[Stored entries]
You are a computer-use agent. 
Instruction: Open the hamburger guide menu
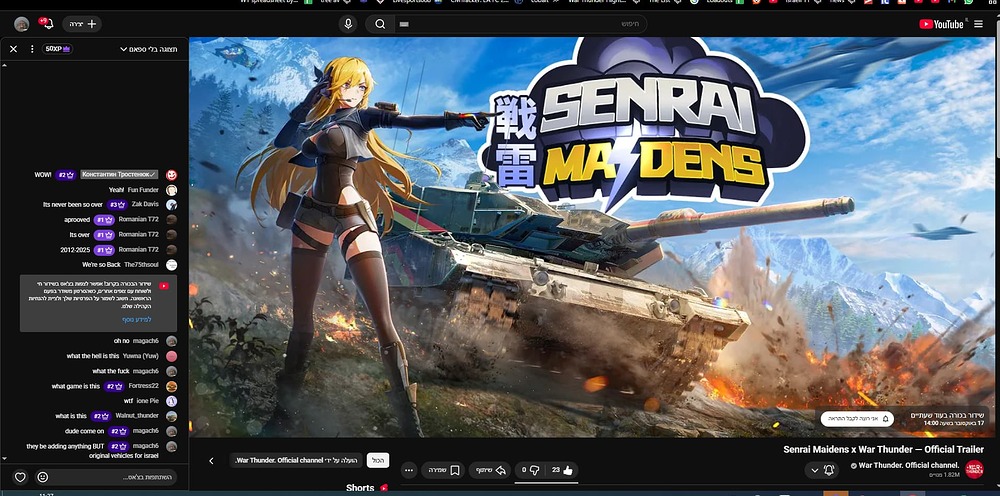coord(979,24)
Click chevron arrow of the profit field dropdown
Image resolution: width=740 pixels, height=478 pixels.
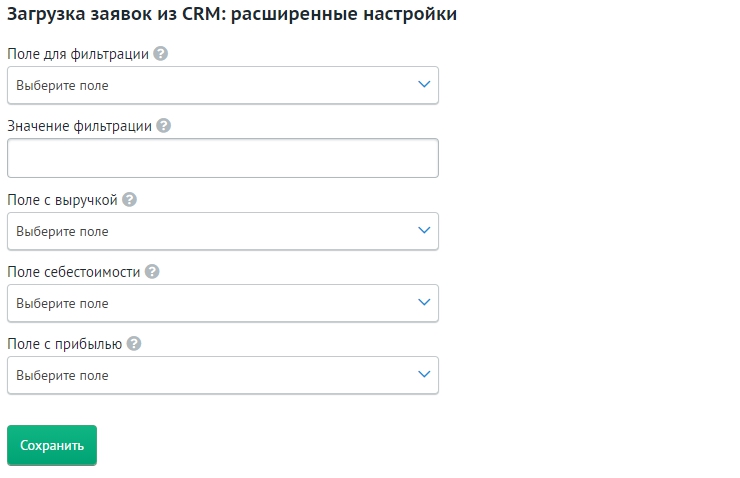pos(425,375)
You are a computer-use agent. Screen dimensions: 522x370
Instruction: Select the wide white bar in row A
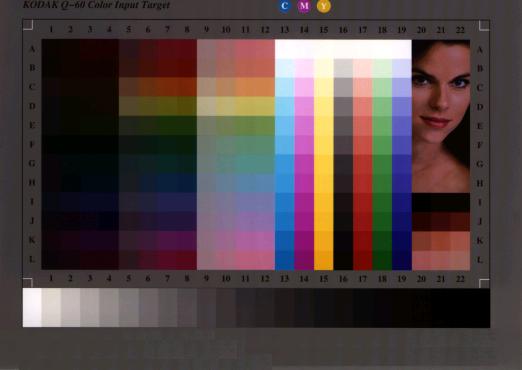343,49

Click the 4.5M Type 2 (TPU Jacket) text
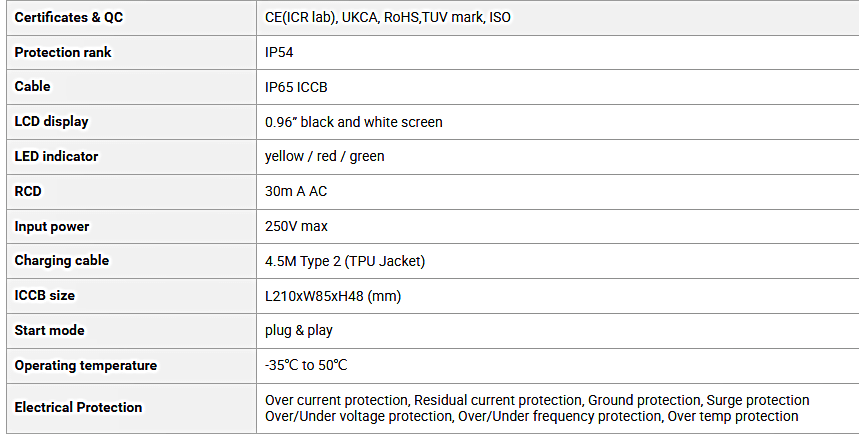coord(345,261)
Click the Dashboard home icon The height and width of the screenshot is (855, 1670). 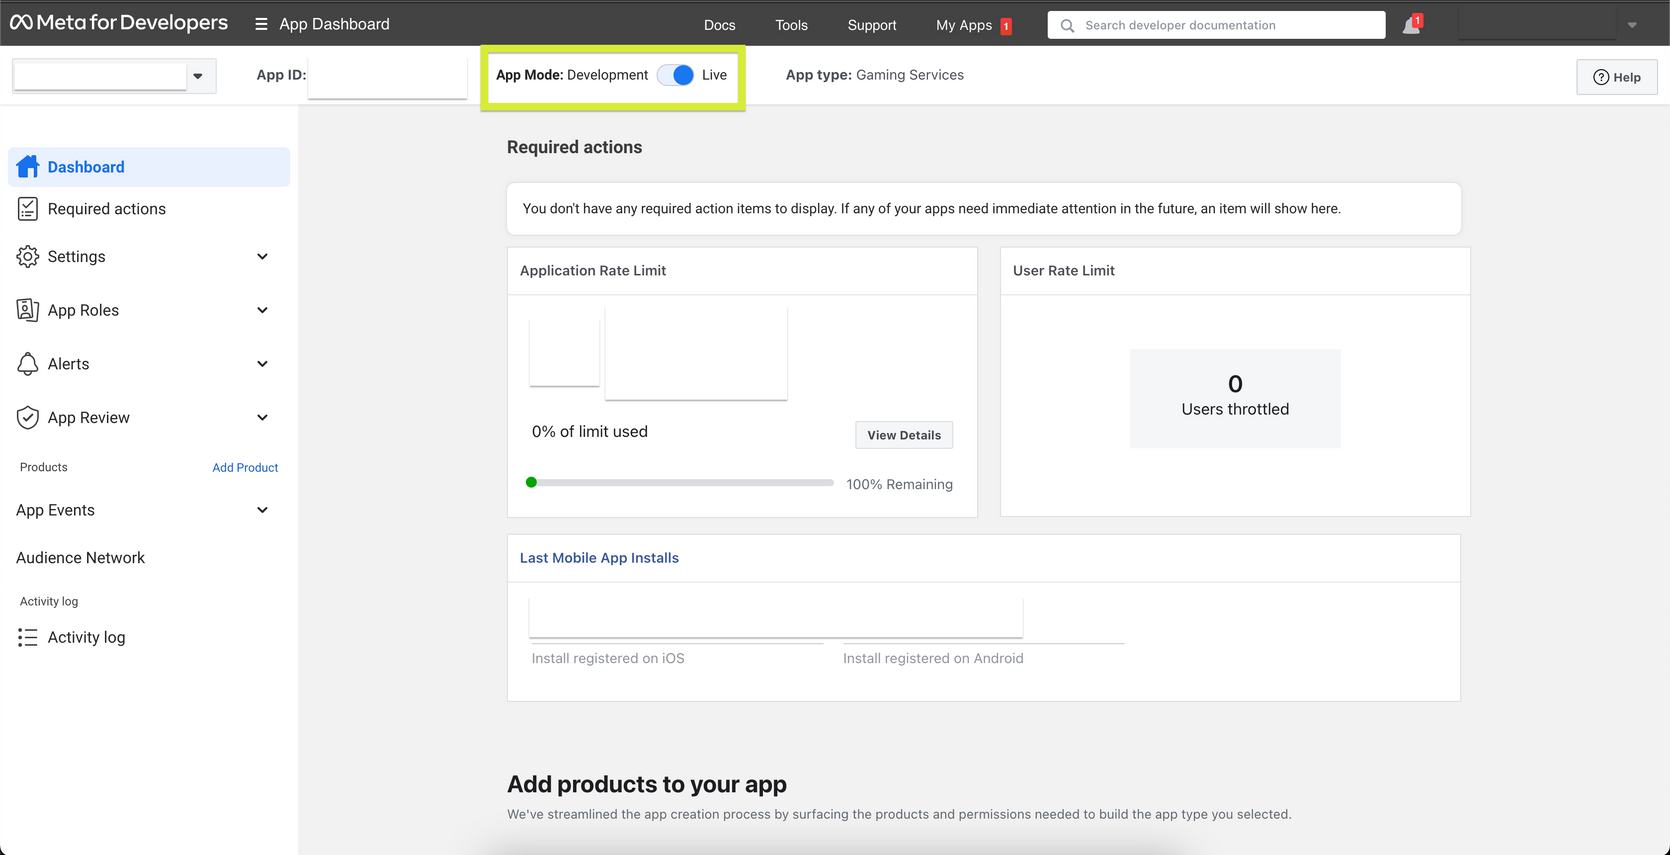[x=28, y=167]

*STATED PROBLEM:*
Select each line of the data above that includes the string "Instruction" and copy those lines out.

*PROBLEM SOLUTION:*
Instruction: Open the hamburger guide menu
Instruction: Select the wide white bar in row A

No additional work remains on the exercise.